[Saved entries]
>>>

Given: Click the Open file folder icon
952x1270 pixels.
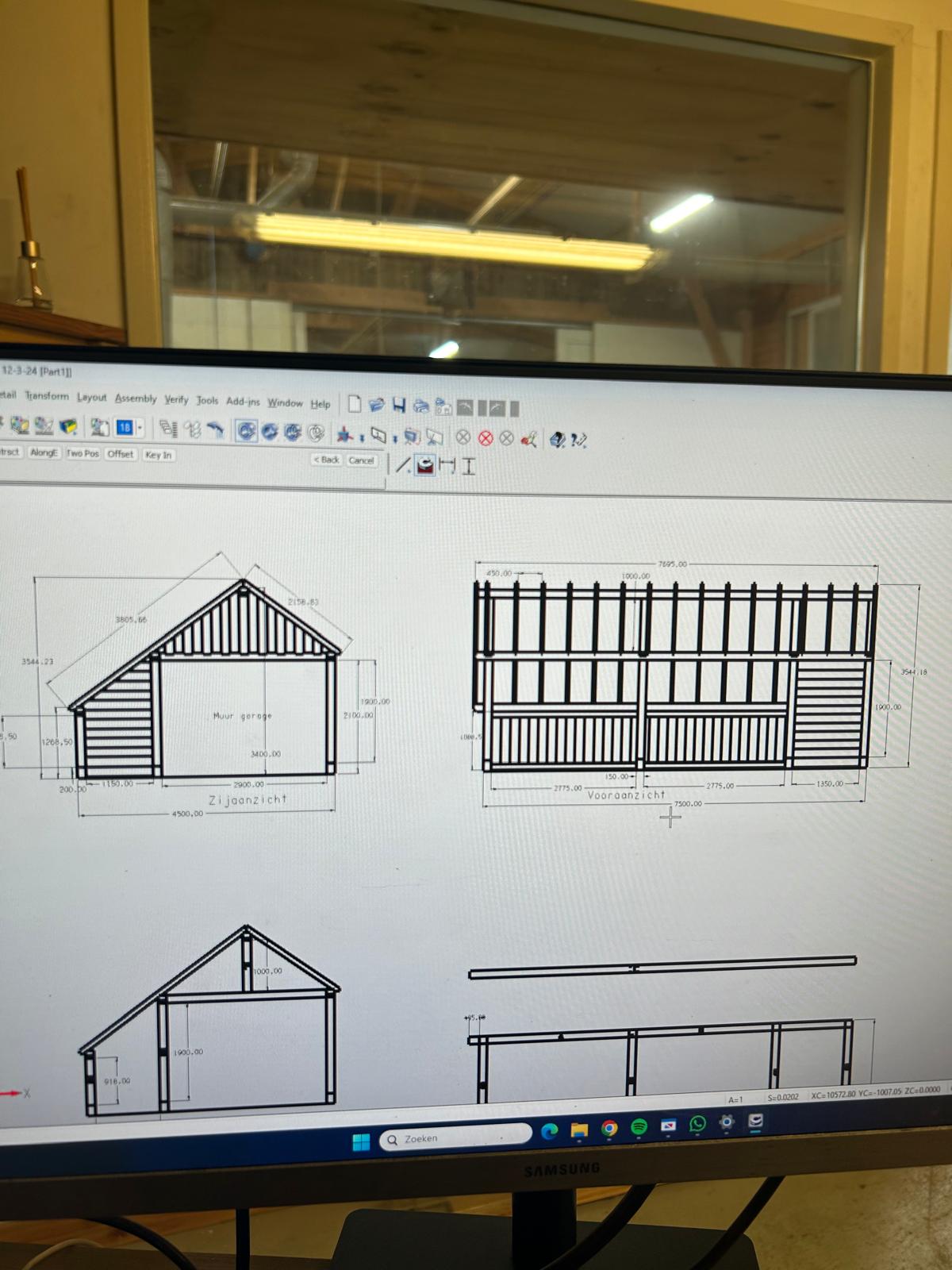Looking at the screenshot, I should [377, 406].
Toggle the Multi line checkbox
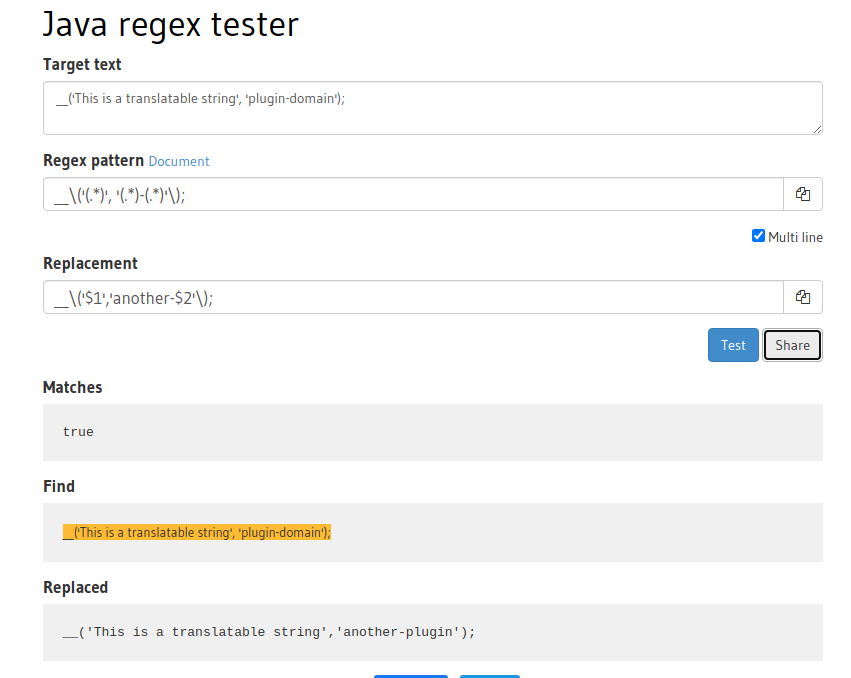851x678 pixels. click(x=758, y=236)
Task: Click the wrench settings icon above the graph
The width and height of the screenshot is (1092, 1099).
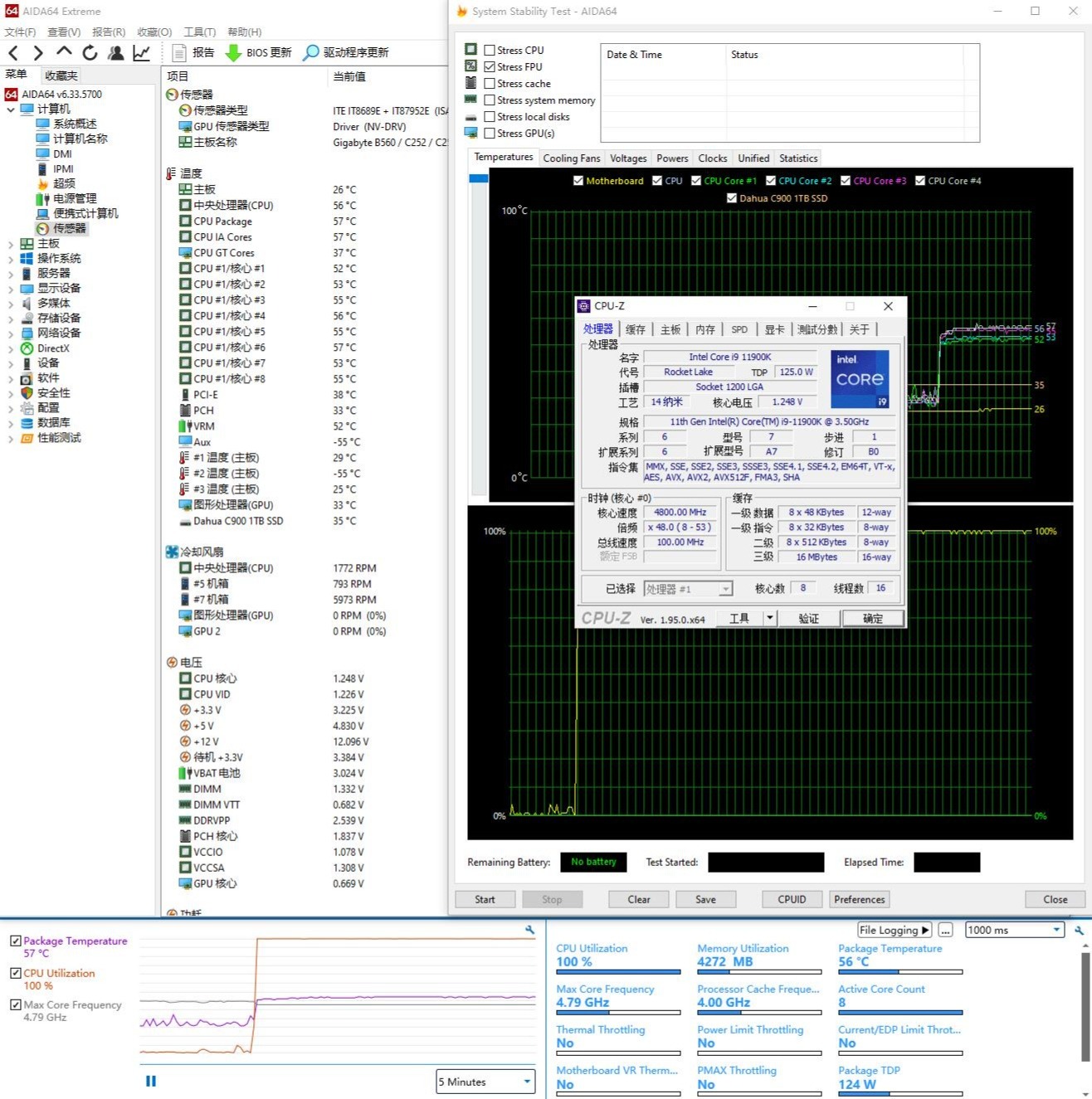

<<<

## PROBLEM REQUIREMENTS:
Say how many lines in the entries include the word "icon", with no text around the number.

## SOLUTION:
2